A justiça, Sr. Presidente
Reeleito o PR, importa que a justiça mereça outra atenção. Em vez de grandes pactos, é mais útil intervir em matérias específicas que podem fazer a diferença. Deixo três sugestões.
Quem acompanhou a campanha eleitoral para as eleições presidenciais notou certamente esta contradição: apesar do chamado “problema da justiça” – que ainda ninguém definiu – parecer ocupar um lugar central nas preocupações dos candidatos, nenhum foi capaz de apresentar uma visão estruturada sobre o que faria nessa área se fosse eleito. Entre as propostas de implosão revolucionária e o silêncio absoluto, ficámos na mesma. É certo que o PR não tem poderes executivos nem de iniciativa legislativa para desenvolver políticas de justiça. Mas tem o poder da palavra e o exemplo da acção para exercer uma magistratura de influência, não só sobre a actuação do Governo e do Parlamento, como também dos órgãos de gestão e disciplina dos tribunais, uma vez que nomeia directamente vogais para os conselhos superiores da magistratura e dos tribunais administrativos e fiscais (CSM e CSTAF).
Reeleito o PR, importa que a justiça mereça outra atenção. O pacto da justiça promovido no primeiro mandato foi um fiasco. A ideia era boa, os representantes das profissões da justiça aderiram, porém, o efeito prático foi nulo. Um documento com 88 propostas de minudências sem interesse, que passava ao lado dos pontos críticos do sistema, não ia obviamente marcar a agenda nem ter sequência. Em vez de grandes pactos, é mais útil intervir em matérias específicas que podem fazer a diferença. Deixo três sugestões.

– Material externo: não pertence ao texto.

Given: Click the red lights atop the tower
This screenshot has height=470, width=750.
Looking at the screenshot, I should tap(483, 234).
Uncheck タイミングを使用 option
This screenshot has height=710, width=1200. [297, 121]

Começo pela situação intolerável dos tribunais administrativos e fiscais (TAF), em que os cidadãos e as empresas esperam eternidades por uma decisão final. O problema dura há 25 anos, é conhecido e tem solução fácil e barata, mas a vergonhosa realidade é que o poder político não está interessado nisso. Que razão existe para o CSTAF, órgão-chave para uma melhor gestão desses tribunais, onde o PR tem representantes, não dispor sequer de lei orgânica, funcionários e orçamento próprio? E alguém já pensou em seguir o rasto do dinheiro? Quantas centenas de milhões de euros valem anualmente os litígios tributários e administrativos decididos nas arbitragens privadas que florescem ao lado e por causa do mau funcionamento dos TAF? Quanto valem os honorários pagos pelo Estado a esses árbitros e aos centros de arbitragem? Que grandes negócios com dinheiro público escapam por essa via ao controlo judicial? Quem são os árbitros e que interesses e ligações têm com o Estado e os grandes negócios? Era bom que o PR fizesse estas perguntas.

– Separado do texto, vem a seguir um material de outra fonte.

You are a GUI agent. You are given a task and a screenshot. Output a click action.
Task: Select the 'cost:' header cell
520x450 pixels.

Noutro plano, está em cima da mesa do debate sobre a Estratégia Nacional de Combate à Corrupção uma proposta de criminalização da ocultação intencional de rendimento e património adquiridos durante o exercício de cargos públicos. Trata-se de uma proposta coerente com o dever, já conhecido, de transparência no exercício de cargos públicos, capaz de passar o teste de constitucionalidade, dado que não se baseia em qualquer presunção de ilicitude, e necessária para a moralização da vida pública. Quem não é capaz, em cinco minutos, de dizer dez nomes de pessoas que entraram pobres e saíram ricas dos cargos públicos e andam por aí a gozar a vida e a rir-se do sistema? Era importante que esta proposta fosse debatida no Parlamento para se fazer o “teste do algodão”. Ora bem, aí está outra matéria em que o PR pode exercer a sua magistratura de influência.

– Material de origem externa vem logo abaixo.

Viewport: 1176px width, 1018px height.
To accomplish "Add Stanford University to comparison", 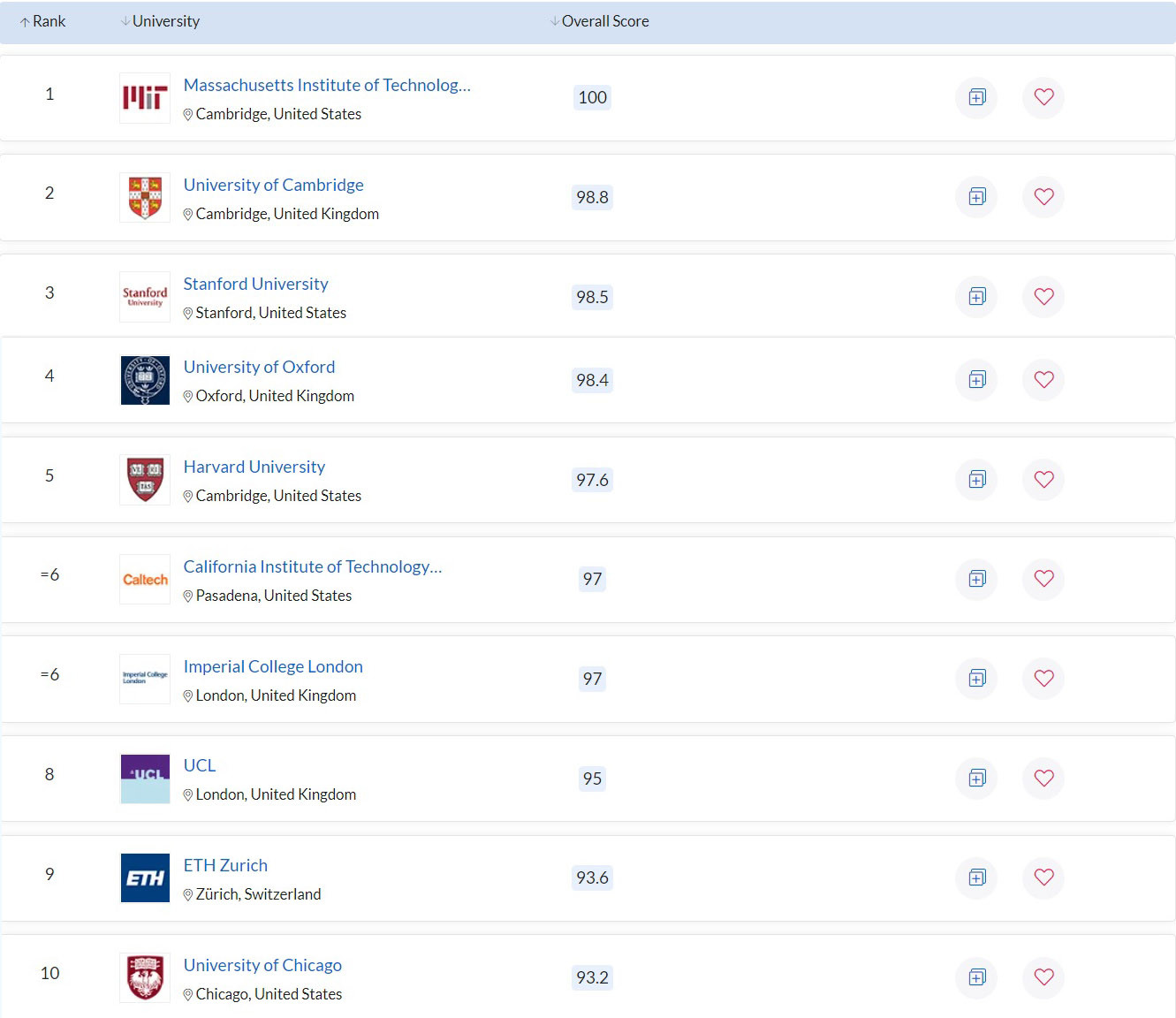I will [x=976, y=297].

Finalmente, uma questão que cada vez me parece mais inexplicável. Na sequência do escândalo que rebentou na justiça, com suspeitas de corrupção e manipulação de distribuição de processos, os juízes, sem medo da discussão e corporativismos desviados, apresentaram oito propostas visando fortalecer os mecanismos internos de prevenção e repressão de actos corruptivos no judiciário e evitar novos falhanços do sistema. Era de esperar que o CSM, órgão de gestão e disciplina dos juízes e de garantia de integridade do sistema, fosse a principal entidade interessada em discutir essas propostas. Engano. Com uma deliberação redondinha, daquelas de “chutar para canto”, agradeceu muito, disse que tomava boa nota – para as calendas – e que não precisava de ouvir as propostas porque estava bem elucidado. Pois bem, se amanhã o sistema falhar de novo, de quem é a responsabilidade? Era bom que o PR também pedisse contas aos vogais que o representam nesse órgão e lhes perguntasse o que estão lá a fazer.